# What the task asks
Scan the listing below and copy each line holding the word "will".

# Supplied data
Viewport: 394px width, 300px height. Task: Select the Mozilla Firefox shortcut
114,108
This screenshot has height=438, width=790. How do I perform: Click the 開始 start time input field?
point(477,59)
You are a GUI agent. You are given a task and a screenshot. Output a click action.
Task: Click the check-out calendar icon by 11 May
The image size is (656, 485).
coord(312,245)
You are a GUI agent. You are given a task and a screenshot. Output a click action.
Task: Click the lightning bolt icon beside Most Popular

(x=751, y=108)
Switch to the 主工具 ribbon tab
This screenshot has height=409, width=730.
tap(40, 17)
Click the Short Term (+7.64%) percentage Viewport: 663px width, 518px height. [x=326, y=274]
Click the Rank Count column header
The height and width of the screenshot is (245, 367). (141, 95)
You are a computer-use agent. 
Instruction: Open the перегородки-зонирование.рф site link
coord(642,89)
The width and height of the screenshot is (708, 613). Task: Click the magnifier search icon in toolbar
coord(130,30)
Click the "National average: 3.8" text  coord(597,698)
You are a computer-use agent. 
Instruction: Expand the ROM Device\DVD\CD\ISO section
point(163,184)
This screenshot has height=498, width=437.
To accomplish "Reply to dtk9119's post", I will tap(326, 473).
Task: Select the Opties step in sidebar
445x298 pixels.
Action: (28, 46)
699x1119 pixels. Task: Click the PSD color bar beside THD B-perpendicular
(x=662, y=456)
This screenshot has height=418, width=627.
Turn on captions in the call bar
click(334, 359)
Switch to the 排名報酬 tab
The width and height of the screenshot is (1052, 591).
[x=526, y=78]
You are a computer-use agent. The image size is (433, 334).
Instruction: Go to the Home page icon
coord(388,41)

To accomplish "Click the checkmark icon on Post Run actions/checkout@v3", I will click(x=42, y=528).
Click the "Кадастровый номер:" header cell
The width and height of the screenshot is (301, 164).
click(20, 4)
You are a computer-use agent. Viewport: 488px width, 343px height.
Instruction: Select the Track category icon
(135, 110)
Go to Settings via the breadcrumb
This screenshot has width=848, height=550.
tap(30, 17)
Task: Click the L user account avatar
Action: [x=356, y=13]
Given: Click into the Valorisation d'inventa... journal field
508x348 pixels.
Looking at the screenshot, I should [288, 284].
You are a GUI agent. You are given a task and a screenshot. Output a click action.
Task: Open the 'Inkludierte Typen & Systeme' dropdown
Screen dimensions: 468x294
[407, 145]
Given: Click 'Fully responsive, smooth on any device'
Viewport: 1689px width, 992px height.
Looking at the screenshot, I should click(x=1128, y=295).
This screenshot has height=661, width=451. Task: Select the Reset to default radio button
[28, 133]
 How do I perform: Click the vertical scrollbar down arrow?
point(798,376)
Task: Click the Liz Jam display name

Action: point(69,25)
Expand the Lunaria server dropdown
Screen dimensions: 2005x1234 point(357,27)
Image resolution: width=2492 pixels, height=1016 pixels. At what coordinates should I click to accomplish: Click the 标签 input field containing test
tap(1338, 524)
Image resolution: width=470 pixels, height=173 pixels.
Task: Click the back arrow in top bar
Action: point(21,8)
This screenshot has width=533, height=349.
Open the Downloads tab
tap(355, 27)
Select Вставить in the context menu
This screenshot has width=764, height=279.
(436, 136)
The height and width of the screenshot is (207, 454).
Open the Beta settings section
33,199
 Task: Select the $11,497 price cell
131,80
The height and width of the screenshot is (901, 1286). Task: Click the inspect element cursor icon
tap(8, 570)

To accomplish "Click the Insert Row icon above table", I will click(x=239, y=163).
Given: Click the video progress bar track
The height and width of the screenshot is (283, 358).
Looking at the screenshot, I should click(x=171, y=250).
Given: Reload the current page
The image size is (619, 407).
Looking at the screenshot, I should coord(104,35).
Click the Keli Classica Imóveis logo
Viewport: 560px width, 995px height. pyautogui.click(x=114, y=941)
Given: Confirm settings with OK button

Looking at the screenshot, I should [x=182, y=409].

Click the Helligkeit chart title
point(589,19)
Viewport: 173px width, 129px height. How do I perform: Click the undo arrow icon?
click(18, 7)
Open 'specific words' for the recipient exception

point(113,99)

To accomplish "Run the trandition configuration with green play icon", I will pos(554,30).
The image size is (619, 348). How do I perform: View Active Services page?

# Answer to the problem
To accomplish "Reply to dtk9119's post", I will tap(326, 473).
To accomplish "Click the checkmark icon on Post Run actions/checkout@v3", I will click(x=42, y=528).
To accomplish "Click the Insert Row icon above table", I will click(x=239, y=163).
To accomplish "Run the trandition configuration with green play icon", I will pos(554,30).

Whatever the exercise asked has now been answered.